目的：制备可用于甘蔗花叶病毒（ScMV）E株系（ScMV-E）检测用多克隆抗体。方法：将ScMV-E外壳蛋白（CP）基因连接到pET29a（＋）上，经PCR检测、酶切及测序鉴定获得重组质粒pET29a-CP，在大肠杆菌BL21（DE3）中诱导表达重组ScMV-E外壳蛋白；采用His Trap Kit纯化目的蛋白，作为抗原免疫新西兰大白兔，制备特异性抗体；通过间接ELISA、Western blot和组织印迹法检测所制备抗体的特异性。结果：SDS-PAGE分析表明，重组融合蛋白含6个组氨酸标记，相对分子质量约43000；Western blot检测显示所获得的抗体特异性良好，间接ELISA法测得血清的效价为1：81 920；甘蔗叶片的组织印迹检测结果显示杂交效果良好。结论：制备的多克隆抗体可直接用于ScMV-E检测，并有望用于制备ScMV-E检测试剂盒。
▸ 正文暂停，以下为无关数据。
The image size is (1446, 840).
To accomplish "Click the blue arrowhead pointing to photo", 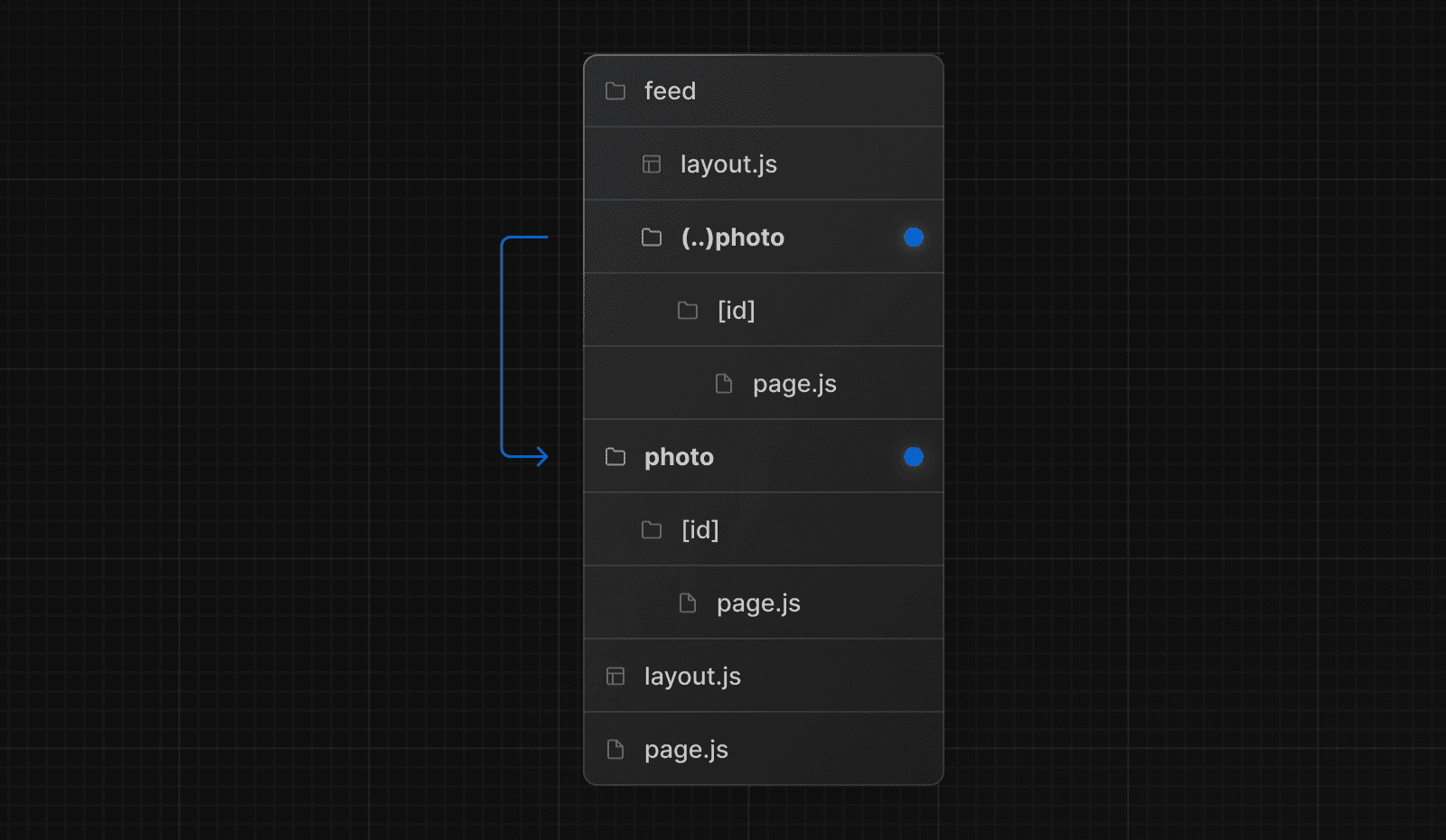I will coord(541,456).
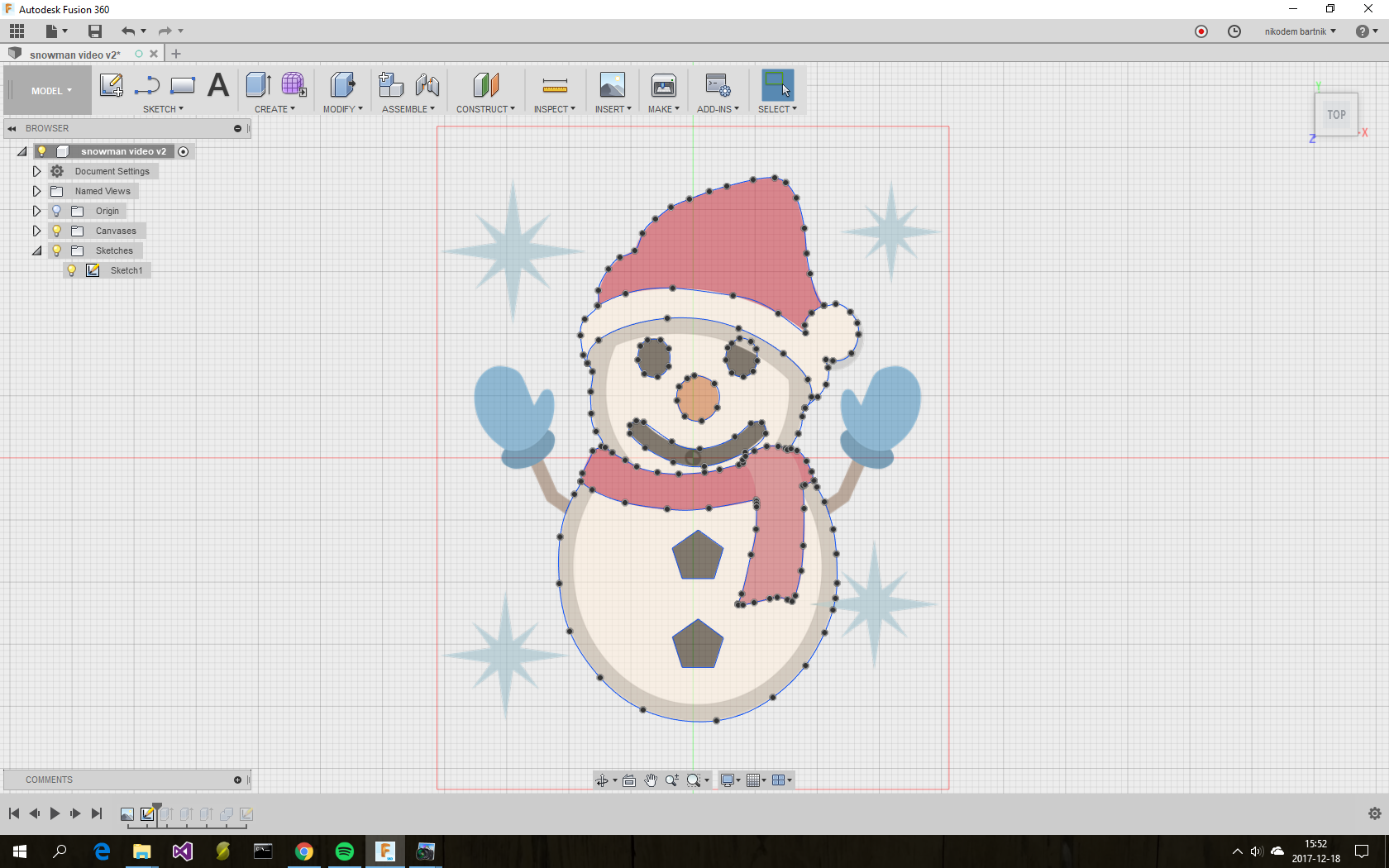Select the Text tool icon
The image size is (1389, 868).
218,85
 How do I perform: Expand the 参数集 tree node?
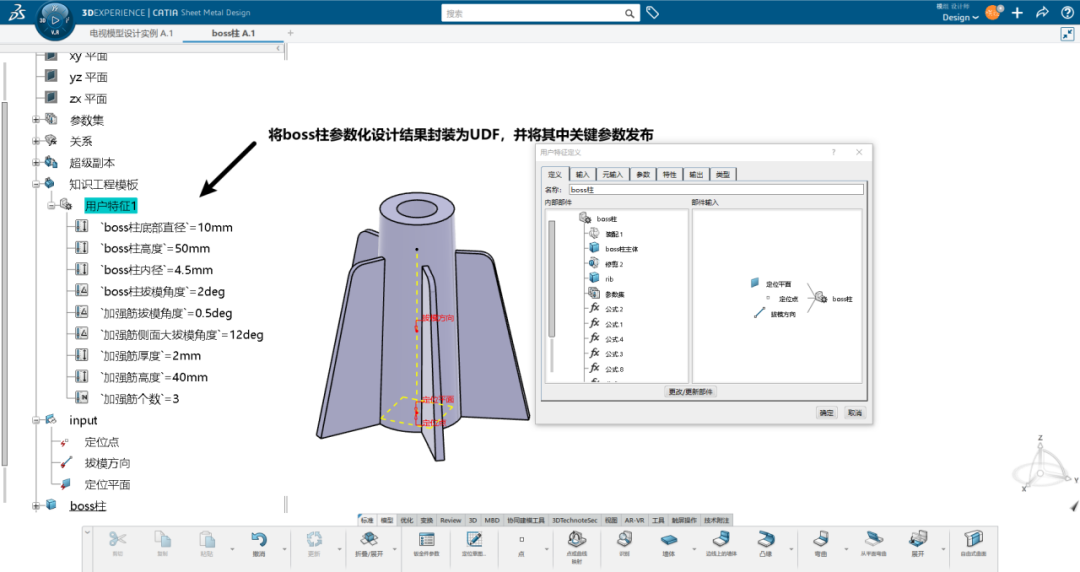[37, 120]
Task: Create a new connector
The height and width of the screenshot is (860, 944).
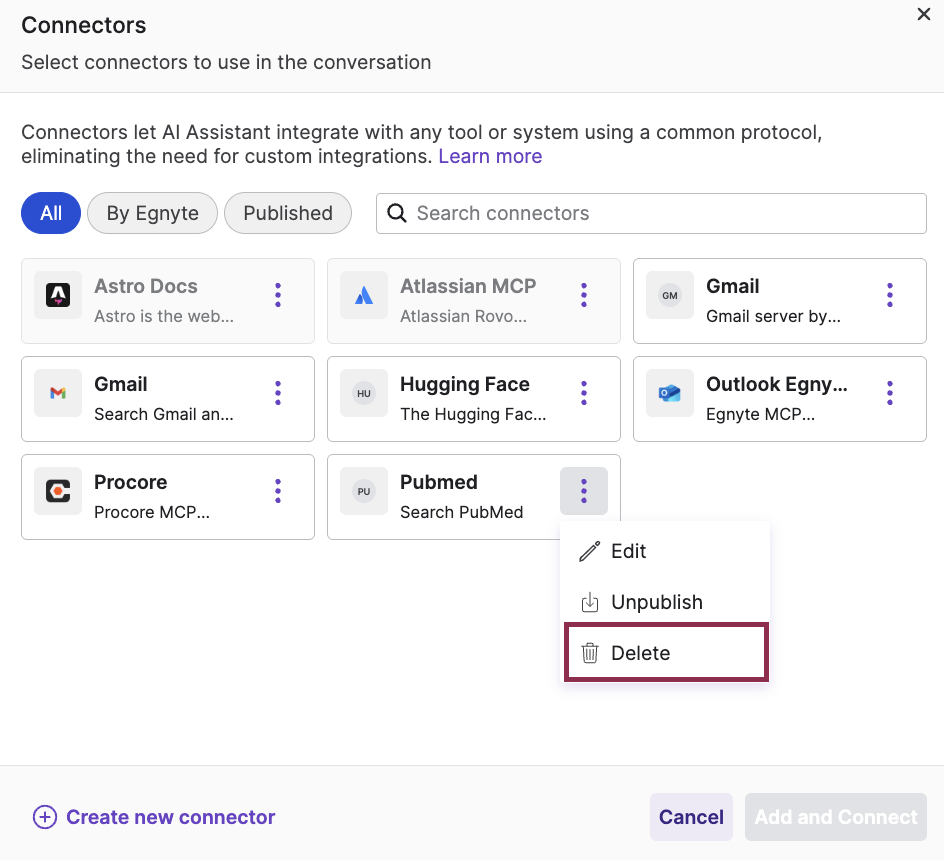Action: [x=154, y=817]
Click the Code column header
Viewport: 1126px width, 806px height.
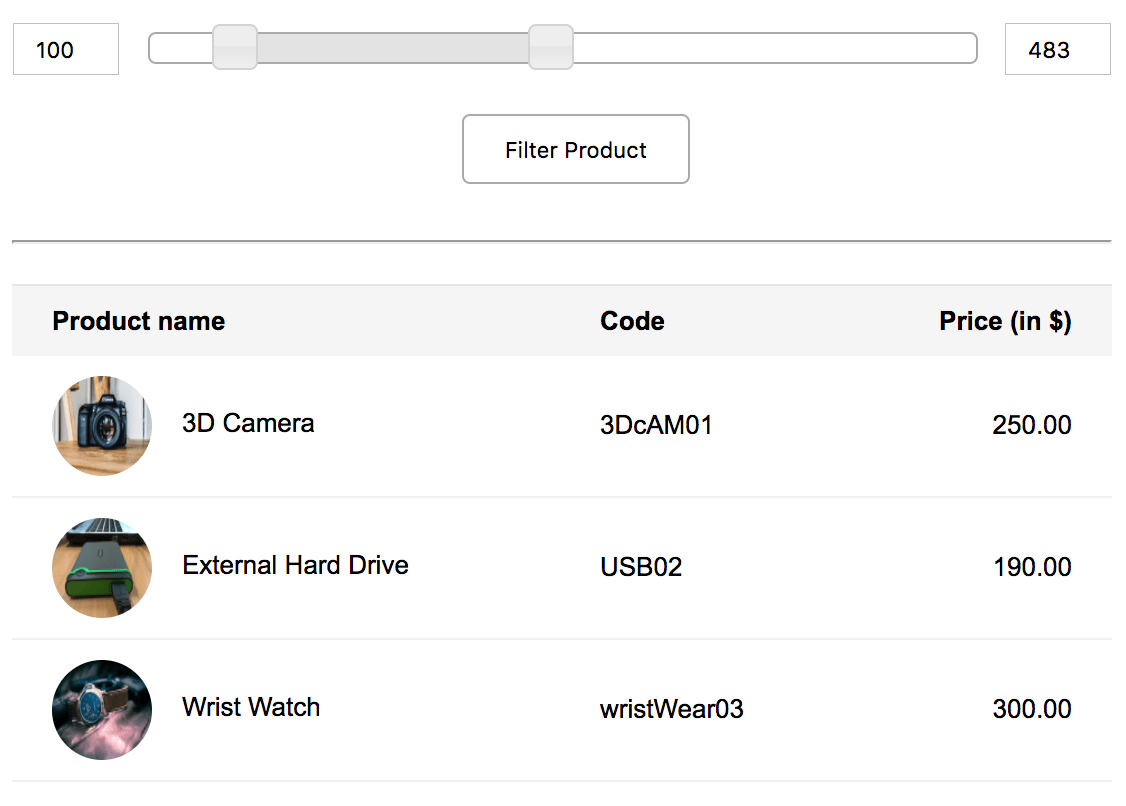tap(631, 321)
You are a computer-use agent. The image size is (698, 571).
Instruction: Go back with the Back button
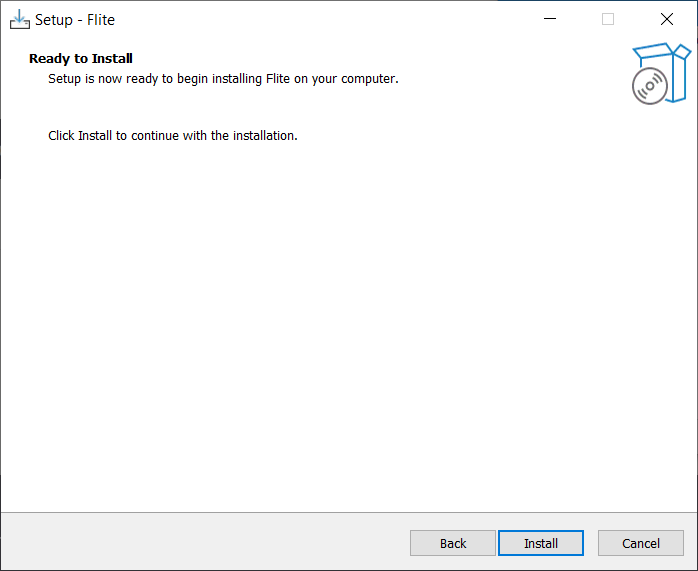(453, 543)
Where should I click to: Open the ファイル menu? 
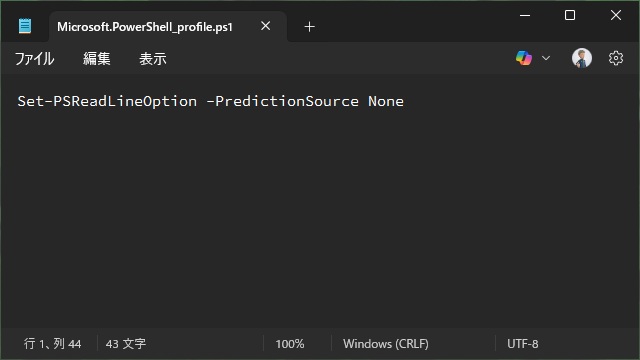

Purification of Recombinant Coat Protein of Sugarcane Mosaic Virus Strain E and Preparation of its Polyclonal Antibody

Objective： To prepare the polyclonal antibody detecting sugarcane mosaic virus strain E（ScMV-E）. Methods： The prokaryotic expression plasmid was constructed by ligating the target coat protein（CP） gene of ScMV-E into the vector pET29a（＋）. Through detection by PCR, digestion and sequencing, one of the positive clones was named as pET29a-CP and used for the following experiment. After SDS-PAGE analysis, the recombinant CP of ScMV-E purified by His Trap Kit was injected into rabbits, the corresponding polyclonal antibody specific to ScMV-E was obtained. Then SAP-ELISA, Western blot and tissue blot-ELISA was applied in the detection of its speciality. Results： The result of SDS-PAGE analysis showed that specific expression of a 43 kD fusion protein with 6 His trap was achieved. Western blot analysis confirmed the fact that the CP of ScMV-E was specifically expressed. Titer of ScMV-E antibody was 1：81 920 by SAP- ELISA. Tissue blot-ELISA analysis of sugarcane leaves collected in the field showed that the ScMV-E antibody can be used directly in the detection of ScMV-E. Conclusion： The polyclonal antibody obtained here could be used to detect ScMV-E directly or to prepare corresponding kit.